ЗАДАНИЕ: Как, согласно отрывку о Паустовском и Чехове, называется глава, где слова «мрак», «тьма», «темнота» повторяются более двадцати раз?

ИЗБРАННЫЙ ОТРЫВОК:
В сознании повествователя возникает уже знакомая нам цепь, связывающая прошлое с настоящим, разных людей, разные времена и события: «Я вдруг по­чувствовал глубокую горечь и боль всех утрат, настигавших меня в жизни. Я поду­мал о маме и Гале, о двойной, где-то да­леко горящей и не заслуженной мною любви, о покойной Леле, о внимательном и утомленном взгляде Чехова сквозь пенсне. Тогда я прижался лицом к камен­ной ограде и, стараясь изо всех сил сдержаться, все же заплакал.

Мне хотелось, чтобы калитка скрип­нула, открылась, вышел бы Чехов и спро­сил, что со мной».

Представим себе картину, описанную Паустовским: темнота, сдержанные ры­дания и совсем рядом, за калиткой, тем­ный, густой и тихий сад: «чувствовался внизу густой сад, хотя он и не шумел». Сравним, как чеховский студент расска­зывал слушавшим его женщинам: «Вооб­ражаю: тихий-тихий, темный-темный сад, и в тишине едва слышатся глухие рыда­ния...» (8, 308).

Встреча с «домом Антона Павловича» приносит голодному, утомленному, изму­ченному человеку новое чувство: распря­мляется «долго сжатое в глубине созна­ния и невысказанное ощущение своей сыновности перед Россией, перед Чехо­вым». «Оно согрело мне сердце и вытерло слезы усталости и одиночества, — пи­шет герой автобиографической повести Паустовского. — И внезапное чувство близкого и непременного счастья охвати­ло меня»5.

Как и в рассказе Чехова, перемена в настроении героя сопровождается не­ожиданным просветлением темноты: подняв голову, герой Паустовского вдруг замечает «магический и неподвижный свет», идущий с вершин гор от выпавше­го за ночь снега. Глава с названием «В глубине ночи», где на протяжении четы­рех страниц более двадцати раз повторя­ются слова «мрак», «тьма», «темнота», за­вершается описанием «чистейшего снеж­ного света, похожего на отдаленное сия­ние прекрасной страны». Этот свет как будто подтверждает неизбежность «сча­стливых неожиданностей и перемен», «близкого и непременного счастья».

МАТЕРИАЛ:

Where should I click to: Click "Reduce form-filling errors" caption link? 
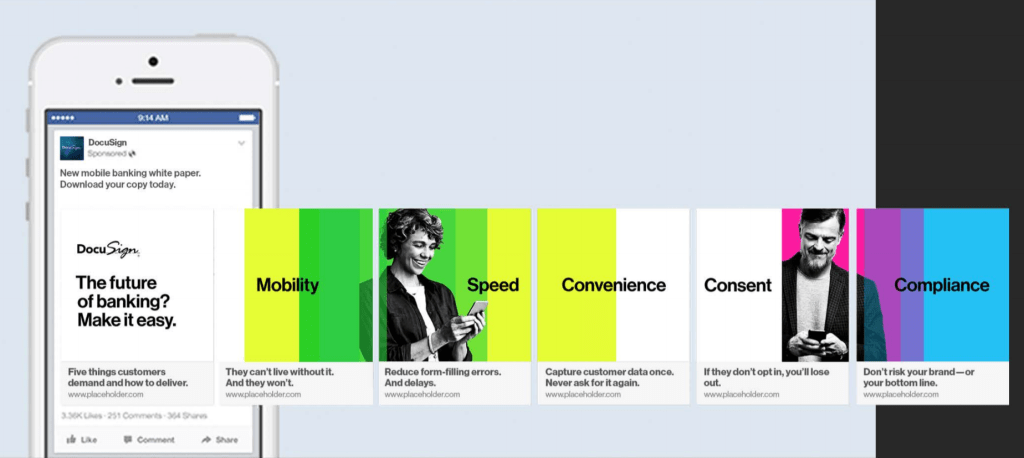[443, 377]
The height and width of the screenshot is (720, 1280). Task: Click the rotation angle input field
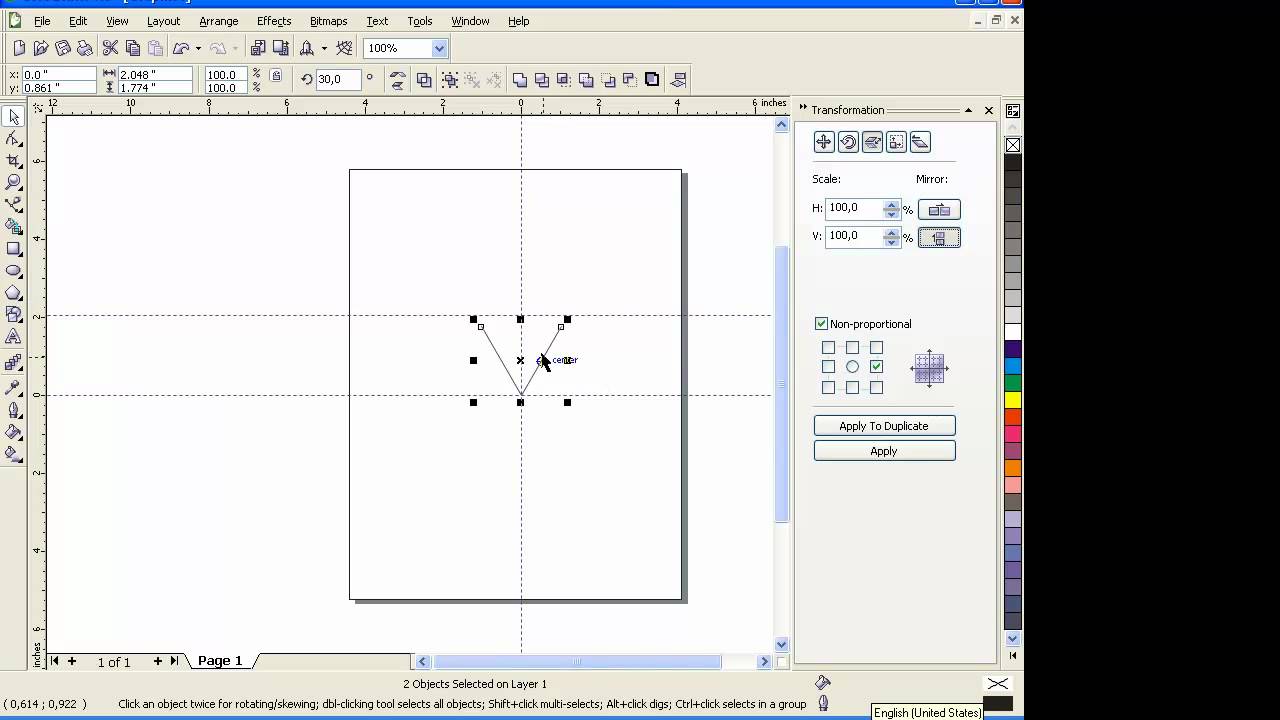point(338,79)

ОТВЕТ: «В глубине ночи».